SongComposer: A Large Language Model for Lyric and Melody Generation in Song Composition¶
Conference: ACL 2025
arXiv: 2402.17645
Code: Project Page
Area: LLM/NLP
Keywords: Song composition, Large Language Model, Melody generation, Lyric generation, Symbolic music representation
TL;DR¶
SongComposer is the first music-specific Large Language Model capable of simultaneously generating lyrics and melodies. Utilizing a word-level aligned tuple format, a music-knowledge-based scalar pitch initialization, and progressive structure-aware training (motif -> independent song -> phrase-level pairing), it comprehensively outperforms GPT-4 on tasks including lyric-to-melody, melody-to-lyric, song continuation, and text-to-song generation.
Background & Motivation¶
Background: Symbolic song composition aims to generate vocal tracks consisting of lyrics and melodies as symbolic sequences, serving as a core task of song generation. While subtasks such as lyric generation, melody generation, lyric-to-melody, and melody-to-lyric have recently progressed individually, there is a lack of a unified framework capable of handling both lyrics and melodies simultaneously.
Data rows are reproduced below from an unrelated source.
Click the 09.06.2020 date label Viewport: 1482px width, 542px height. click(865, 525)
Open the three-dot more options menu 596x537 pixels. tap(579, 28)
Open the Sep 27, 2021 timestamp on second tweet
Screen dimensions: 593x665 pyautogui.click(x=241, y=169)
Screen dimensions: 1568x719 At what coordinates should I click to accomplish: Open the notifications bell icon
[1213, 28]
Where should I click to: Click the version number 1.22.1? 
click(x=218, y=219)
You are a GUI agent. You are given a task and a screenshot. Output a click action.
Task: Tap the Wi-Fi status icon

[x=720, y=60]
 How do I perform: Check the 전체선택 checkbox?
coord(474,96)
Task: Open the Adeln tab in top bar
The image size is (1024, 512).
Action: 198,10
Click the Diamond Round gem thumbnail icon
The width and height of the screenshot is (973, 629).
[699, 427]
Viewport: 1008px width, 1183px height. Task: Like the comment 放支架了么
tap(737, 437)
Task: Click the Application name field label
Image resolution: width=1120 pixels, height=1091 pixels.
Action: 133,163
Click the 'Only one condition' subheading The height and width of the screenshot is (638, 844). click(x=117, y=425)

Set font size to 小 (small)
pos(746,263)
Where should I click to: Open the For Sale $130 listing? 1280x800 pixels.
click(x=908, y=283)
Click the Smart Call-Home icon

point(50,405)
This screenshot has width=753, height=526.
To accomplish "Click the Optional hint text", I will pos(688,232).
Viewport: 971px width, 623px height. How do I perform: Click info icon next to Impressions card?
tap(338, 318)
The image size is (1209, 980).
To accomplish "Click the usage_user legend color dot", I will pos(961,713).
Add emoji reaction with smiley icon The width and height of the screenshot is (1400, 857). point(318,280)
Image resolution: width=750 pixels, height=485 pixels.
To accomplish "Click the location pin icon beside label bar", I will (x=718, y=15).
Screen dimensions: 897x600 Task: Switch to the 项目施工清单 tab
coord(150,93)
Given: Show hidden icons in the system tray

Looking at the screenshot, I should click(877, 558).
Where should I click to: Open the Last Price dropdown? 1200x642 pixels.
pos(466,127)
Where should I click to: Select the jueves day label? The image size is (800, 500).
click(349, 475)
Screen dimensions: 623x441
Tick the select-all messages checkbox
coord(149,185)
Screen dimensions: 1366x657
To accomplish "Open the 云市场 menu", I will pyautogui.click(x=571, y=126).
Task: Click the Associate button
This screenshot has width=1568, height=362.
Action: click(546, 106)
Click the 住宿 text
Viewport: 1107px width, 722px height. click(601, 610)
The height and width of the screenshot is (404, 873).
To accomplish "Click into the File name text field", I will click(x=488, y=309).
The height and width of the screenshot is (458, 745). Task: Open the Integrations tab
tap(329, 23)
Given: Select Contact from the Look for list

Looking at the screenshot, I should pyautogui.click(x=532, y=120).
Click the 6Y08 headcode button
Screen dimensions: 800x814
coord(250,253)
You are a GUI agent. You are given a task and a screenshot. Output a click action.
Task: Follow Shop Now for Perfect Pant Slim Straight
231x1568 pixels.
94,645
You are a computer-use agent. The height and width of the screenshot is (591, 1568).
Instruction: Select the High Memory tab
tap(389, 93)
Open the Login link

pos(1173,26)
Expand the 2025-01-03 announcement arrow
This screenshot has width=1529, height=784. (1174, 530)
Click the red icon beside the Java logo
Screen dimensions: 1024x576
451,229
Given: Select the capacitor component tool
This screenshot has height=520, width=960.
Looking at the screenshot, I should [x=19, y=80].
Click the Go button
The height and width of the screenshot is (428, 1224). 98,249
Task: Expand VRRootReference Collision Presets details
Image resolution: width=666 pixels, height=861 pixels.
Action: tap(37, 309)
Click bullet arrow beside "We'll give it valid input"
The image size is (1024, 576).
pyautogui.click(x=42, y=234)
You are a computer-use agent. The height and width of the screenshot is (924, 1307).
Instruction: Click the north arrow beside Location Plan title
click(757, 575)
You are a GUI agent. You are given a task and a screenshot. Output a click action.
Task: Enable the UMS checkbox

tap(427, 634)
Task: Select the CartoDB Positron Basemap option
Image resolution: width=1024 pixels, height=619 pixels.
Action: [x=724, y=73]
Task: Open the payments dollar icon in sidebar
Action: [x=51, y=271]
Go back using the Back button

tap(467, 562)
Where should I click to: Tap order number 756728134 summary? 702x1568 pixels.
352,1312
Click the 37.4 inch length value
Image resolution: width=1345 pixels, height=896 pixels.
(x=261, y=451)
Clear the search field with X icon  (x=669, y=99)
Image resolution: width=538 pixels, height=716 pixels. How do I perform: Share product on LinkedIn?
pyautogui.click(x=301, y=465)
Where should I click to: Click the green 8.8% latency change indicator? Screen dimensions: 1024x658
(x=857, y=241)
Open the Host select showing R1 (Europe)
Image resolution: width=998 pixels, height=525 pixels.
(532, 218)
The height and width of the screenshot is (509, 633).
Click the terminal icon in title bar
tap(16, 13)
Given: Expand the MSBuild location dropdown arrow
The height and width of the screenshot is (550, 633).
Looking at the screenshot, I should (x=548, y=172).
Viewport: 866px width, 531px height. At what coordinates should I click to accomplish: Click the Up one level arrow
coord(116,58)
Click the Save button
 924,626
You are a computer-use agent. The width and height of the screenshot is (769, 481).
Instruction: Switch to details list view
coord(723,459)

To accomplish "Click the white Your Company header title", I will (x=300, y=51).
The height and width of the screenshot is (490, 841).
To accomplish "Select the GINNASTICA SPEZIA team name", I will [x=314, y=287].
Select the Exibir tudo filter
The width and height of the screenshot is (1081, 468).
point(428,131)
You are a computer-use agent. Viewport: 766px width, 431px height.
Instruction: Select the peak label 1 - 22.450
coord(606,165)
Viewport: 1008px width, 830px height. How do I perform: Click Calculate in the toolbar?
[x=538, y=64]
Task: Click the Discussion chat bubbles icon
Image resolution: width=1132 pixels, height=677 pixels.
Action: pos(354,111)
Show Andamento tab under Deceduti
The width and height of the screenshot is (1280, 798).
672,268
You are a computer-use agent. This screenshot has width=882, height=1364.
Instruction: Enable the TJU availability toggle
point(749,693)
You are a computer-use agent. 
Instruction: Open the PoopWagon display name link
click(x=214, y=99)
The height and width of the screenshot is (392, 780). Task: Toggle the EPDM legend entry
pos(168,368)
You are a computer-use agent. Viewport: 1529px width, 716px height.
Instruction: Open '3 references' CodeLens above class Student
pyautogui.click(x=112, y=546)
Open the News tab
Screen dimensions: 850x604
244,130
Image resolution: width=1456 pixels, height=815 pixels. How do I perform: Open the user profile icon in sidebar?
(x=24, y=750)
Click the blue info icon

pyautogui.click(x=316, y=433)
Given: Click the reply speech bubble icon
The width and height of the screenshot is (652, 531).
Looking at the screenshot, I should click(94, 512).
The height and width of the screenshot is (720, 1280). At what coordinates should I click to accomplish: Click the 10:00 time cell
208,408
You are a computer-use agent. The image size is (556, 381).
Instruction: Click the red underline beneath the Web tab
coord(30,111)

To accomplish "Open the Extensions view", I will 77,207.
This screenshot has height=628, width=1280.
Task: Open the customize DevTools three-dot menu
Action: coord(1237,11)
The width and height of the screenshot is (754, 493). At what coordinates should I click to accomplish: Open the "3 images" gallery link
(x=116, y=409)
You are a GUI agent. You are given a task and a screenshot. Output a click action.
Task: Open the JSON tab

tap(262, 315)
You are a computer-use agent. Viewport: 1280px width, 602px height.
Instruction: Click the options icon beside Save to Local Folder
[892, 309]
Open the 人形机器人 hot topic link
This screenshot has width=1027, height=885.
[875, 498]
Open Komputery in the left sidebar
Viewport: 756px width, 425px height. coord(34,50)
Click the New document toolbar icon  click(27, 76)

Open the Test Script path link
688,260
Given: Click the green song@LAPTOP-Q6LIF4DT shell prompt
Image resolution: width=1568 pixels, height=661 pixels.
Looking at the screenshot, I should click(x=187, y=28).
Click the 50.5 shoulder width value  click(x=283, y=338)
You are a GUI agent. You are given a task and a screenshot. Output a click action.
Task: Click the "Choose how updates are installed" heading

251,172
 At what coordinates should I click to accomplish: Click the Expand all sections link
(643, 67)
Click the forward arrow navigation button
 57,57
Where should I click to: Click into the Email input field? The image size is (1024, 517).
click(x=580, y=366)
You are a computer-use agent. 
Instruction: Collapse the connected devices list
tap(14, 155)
Limitations of Prior Work: (1) Traditional models like SongMASS and TeleMelody can only handle a single subtask, failing to cover all composition needs within a single model; (2) Directly using LLMs for song composition faces three major challenges: unexplored alignment methods for lyrics and melodies, difficulty in modeling hierarchical structures (motifs and phrases) of songs, and scarcity of high-quality paired datasets.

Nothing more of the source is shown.